Rand Paul: I passed my ophthalmology certification, but took a stand against the way the board operates
Rand Paul has responded to a story in the Courier-Journal on the candidate's history with the American Board of Ophthalmology. The paper reported that Paul was no longer certified by the ABO -- the Paul campaign explains that this was a principled stand, and that he could be certified at any time.
"Is it fair that the ophthalmologist down the street can claim board certification, without renewing it, but that a younger ophthalmologist, who passed the same boards, is disallowed?" asks Paul, explaining why he let his certification lapse. "This is the kind of hypocritical power play that I despise and have always fought against. It reminds me of congress passing health care legislation but exempting themselves from their own laws."
Paul is continuing his practice as he campaigns -- he's responding now, in part, because the story and opposition research threatened to affect his work. Whole statement below the fold.

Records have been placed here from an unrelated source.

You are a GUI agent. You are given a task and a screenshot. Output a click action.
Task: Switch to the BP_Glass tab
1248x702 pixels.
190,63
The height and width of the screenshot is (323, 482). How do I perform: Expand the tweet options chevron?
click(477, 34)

I took the American Board of Ophthalmology (the largest governing body in ophthalmology) boards in 1995, passed them on my first attempt (as well as three times during residency), and was therefore board-certified under this organization for a decade.
In 1997, I, along with 200 other young ophthalmologists formed the National Board of Ophthalmology to protest the American Board of Ophthalmology's decision to grandfather in the older ophthalmologists and not require them to recertify.

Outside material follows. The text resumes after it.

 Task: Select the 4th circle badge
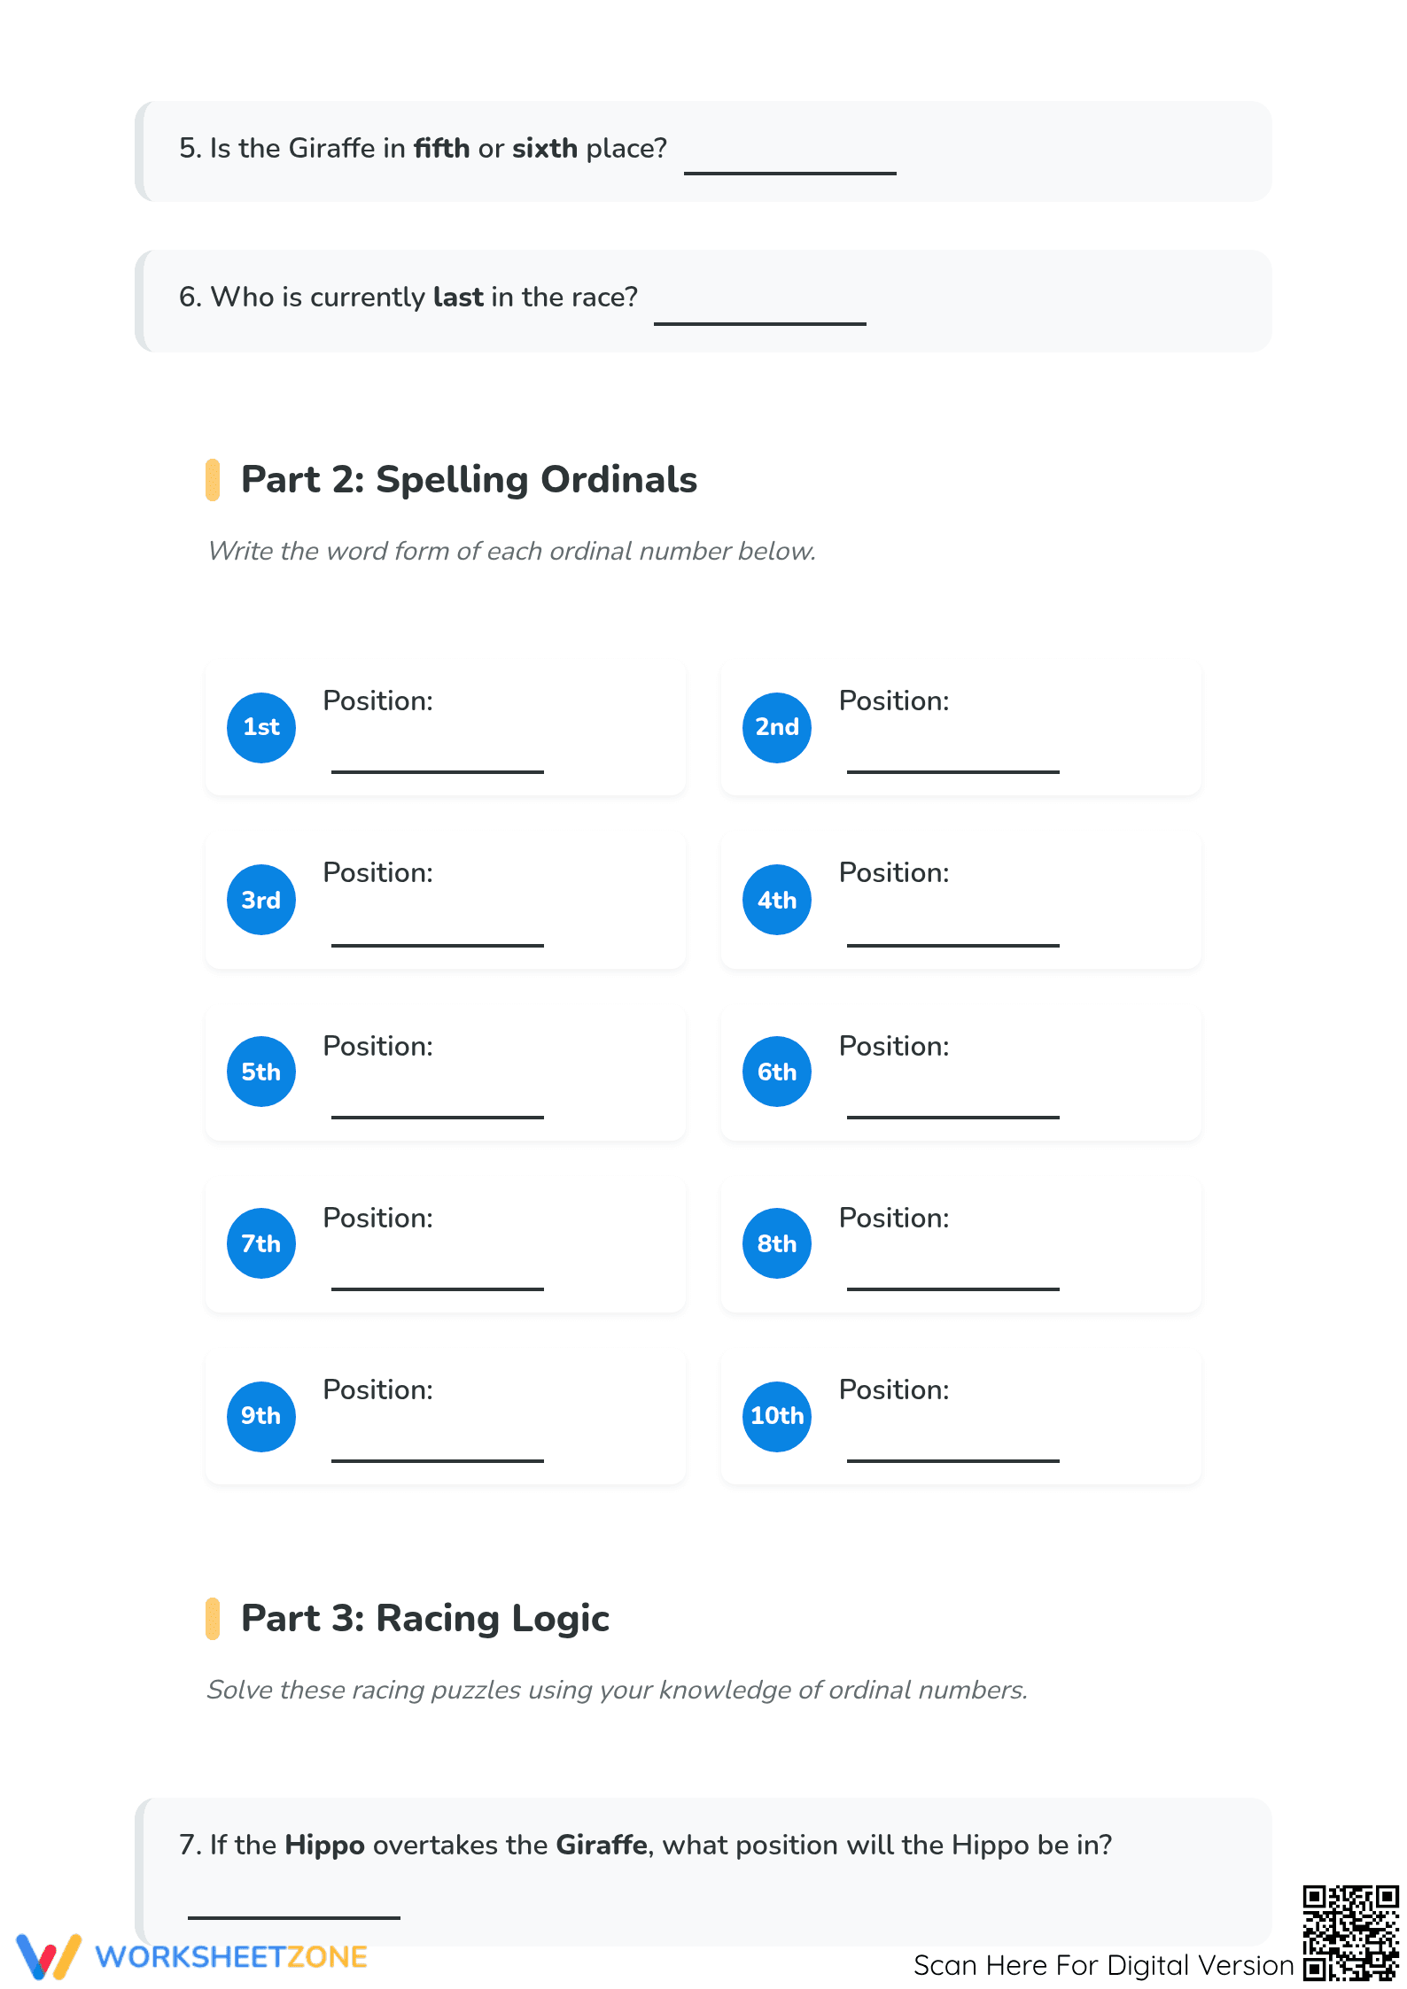tap(776, 900)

I thought this was hypocritical and unjust for the older ophthalmologists to exempt themselves from the recertification exam.

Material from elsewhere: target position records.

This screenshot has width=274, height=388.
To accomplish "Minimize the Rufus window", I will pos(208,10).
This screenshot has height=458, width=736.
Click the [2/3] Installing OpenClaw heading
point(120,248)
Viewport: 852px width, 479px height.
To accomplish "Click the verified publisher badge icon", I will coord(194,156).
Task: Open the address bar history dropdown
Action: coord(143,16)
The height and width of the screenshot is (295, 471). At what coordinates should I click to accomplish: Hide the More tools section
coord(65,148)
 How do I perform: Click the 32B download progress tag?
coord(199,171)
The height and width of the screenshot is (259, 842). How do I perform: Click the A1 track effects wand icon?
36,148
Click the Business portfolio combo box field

In forming NBO, the younger ophthalmologists agreed to require recertification for all ophthalmologists.
In my protest to the American Board, I asked, “If the ABO thinks that qualify of care would be improved by board testing every decade, shouldn’t this apply to all doctors, not just those of a certain age? In fact, many of us argue that the older ophthalmologists need recertification even more since they are more distant from their training.
Is it fair that the ophthalmologist down the street can claim board certification, without renewing it, but that a younger ophthalmologist, who passed the same boards, is disallowed?
This is the kind of hypocritical power play that I despise and have always fought against. It reminds me of congress passing health care legislation but exempting themselves from their own laws. I protested to the ABO, as did many other younger doctors. This is when I came up with the idea of creating a competitor to the ABO, and formed a new organization, the National Board of Ophthalmology. Keep in mind that neither of these groups have anything to do with medical licensure, which is handled by the state boards.
ABO claims it is illegal to call for recertification of all ophthalmologists. This is untrue. ABO is a private group and create any rules they wish. (even discriminatory policies based on age) Having all its members recertify is not illegal just impractical because the older ophthalmologists will vote against it.
ABO argues that the older ophthalmologists were given "lifetime certification." This is also untrue. The certificates of the older ophthalmologist do not refer or explicity grant "lifetime" certification.
ABO argues that they are the legitamate organization because they are recognized by the American Board of Medical Specialties (ABMS). They fail to explain that ABO helped found ABMS and gets to vote on who is approved by ABMS. One can imagine why ABMS and ABO would not want to approve a competitor.